### Exercise aim
Pull out each line of the data below that contains the string "grid", and copy those lines unchanged.

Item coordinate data
------------

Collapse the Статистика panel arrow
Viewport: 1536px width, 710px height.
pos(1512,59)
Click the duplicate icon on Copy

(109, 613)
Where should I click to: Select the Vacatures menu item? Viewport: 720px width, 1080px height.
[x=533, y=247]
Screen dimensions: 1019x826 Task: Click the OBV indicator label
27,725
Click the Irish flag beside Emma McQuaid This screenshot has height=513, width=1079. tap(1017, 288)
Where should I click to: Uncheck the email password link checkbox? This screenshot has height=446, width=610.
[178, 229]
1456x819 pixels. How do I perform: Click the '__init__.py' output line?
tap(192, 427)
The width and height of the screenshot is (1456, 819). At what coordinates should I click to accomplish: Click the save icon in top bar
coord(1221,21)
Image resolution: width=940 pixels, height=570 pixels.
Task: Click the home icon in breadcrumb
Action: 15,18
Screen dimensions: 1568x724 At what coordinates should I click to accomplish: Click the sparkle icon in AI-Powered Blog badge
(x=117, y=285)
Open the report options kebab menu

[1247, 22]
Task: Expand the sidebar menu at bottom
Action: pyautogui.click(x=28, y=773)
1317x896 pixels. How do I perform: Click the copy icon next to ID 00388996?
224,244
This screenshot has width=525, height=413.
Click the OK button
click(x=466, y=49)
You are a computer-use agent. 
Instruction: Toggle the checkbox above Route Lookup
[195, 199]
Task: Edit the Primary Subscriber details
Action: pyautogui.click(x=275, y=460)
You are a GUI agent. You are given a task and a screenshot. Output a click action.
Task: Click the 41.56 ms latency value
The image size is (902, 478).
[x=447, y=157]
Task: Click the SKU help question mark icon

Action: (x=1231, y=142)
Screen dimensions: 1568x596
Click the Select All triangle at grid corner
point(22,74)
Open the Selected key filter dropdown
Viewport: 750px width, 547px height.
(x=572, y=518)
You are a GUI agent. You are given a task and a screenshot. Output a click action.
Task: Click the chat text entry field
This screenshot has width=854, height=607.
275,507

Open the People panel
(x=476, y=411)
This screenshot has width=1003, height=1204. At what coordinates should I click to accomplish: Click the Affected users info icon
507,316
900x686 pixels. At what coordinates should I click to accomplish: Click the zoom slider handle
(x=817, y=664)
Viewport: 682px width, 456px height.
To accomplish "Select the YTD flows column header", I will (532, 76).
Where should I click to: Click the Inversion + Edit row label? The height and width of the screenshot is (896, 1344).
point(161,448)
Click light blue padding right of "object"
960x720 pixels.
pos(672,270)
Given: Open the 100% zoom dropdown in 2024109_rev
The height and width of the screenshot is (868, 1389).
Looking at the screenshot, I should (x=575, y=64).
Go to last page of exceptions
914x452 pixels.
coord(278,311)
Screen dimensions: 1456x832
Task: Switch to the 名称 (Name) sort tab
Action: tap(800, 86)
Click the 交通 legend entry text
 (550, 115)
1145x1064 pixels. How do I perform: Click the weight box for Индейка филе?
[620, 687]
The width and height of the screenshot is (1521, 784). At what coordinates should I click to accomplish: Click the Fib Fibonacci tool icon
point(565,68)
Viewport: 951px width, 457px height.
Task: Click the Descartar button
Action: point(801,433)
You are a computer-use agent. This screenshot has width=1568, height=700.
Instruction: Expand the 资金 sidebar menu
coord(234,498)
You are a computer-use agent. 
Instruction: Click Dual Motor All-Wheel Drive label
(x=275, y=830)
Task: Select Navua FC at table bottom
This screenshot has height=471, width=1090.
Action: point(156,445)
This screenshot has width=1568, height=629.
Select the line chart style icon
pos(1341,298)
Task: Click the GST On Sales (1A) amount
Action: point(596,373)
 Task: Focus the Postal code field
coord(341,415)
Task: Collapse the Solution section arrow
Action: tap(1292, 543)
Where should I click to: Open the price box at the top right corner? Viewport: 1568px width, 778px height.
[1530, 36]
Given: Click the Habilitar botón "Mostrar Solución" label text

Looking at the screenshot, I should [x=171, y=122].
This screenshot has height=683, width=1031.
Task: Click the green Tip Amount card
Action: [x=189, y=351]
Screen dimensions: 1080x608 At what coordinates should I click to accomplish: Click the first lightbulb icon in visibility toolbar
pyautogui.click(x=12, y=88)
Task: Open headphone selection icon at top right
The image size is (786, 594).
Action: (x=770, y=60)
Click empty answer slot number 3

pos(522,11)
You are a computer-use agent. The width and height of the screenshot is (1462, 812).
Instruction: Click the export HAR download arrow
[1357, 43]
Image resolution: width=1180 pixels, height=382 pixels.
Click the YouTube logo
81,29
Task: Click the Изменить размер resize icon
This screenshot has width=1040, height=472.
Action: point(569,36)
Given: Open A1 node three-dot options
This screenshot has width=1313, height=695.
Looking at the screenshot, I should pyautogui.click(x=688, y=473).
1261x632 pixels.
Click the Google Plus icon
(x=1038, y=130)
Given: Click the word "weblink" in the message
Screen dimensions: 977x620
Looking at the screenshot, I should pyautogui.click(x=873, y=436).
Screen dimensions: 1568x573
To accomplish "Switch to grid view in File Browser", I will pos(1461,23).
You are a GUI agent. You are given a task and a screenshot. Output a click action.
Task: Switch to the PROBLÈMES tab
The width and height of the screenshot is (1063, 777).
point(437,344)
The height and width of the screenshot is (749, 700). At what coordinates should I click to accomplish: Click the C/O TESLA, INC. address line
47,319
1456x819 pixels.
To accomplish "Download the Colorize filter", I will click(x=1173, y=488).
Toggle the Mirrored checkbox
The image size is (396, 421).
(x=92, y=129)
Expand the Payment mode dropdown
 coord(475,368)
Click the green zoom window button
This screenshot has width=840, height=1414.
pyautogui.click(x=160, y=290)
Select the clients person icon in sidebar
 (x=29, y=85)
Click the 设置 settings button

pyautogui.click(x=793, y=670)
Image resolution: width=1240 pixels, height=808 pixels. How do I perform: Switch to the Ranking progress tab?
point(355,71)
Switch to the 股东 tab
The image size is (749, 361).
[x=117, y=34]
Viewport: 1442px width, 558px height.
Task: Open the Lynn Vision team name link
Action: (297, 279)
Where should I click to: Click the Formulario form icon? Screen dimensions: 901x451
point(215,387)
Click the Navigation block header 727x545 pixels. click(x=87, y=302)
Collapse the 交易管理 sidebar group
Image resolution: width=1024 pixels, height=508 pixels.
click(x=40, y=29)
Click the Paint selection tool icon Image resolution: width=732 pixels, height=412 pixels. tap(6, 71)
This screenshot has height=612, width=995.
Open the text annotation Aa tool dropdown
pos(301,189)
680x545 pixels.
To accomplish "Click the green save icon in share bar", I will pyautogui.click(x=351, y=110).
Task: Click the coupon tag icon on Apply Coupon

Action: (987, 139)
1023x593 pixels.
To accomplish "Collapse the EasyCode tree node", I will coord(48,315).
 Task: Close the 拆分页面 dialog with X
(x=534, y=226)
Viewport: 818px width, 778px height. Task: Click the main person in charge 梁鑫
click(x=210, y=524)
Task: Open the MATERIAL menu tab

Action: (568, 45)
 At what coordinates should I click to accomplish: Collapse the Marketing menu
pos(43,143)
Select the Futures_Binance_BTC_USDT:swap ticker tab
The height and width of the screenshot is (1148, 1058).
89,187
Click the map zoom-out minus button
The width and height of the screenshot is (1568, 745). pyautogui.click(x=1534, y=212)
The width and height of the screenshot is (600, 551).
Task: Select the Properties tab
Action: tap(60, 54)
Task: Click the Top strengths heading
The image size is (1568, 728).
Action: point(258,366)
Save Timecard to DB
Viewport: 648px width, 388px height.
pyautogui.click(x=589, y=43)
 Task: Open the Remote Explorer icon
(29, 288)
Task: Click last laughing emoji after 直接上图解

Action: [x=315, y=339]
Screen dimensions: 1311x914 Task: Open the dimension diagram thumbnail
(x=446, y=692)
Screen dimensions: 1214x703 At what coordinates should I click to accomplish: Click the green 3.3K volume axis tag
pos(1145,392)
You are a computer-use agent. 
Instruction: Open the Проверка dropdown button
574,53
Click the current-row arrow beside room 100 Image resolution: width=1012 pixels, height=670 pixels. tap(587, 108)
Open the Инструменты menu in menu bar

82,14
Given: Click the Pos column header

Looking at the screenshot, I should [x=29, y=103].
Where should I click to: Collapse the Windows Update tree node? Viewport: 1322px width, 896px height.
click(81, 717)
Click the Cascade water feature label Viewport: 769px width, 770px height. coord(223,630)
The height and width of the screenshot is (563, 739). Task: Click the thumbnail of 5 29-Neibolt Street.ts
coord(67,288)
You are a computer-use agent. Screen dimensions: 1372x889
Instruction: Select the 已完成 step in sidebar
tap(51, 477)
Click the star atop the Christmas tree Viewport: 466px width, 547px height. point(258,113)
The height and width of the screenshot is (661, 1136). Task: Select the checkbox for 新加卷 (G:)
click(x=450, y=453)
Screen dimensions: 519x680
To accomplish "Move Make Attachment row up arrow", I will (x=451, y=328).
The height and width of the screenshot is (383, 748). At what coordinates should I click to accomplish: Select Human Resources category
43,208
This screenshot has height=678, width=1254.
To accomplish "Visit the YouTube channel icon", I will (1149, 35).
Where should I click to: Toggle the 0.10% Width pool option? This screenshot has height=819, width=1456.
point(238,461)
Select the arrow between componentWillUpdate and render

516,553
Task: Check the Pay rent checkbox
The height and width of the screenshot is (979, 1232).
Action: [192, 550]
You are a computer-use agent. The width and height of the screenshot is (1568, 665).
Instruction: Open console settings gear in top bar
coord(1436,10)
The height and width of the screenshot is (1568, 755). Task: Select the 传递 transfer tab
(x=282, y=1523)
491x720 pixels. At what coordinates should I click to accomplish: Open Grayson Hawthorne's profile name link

------------

### Response
Click the Select All triangle at grid corner
To accomplish "Switch to grid view in File Browser", I will pos(1461,23).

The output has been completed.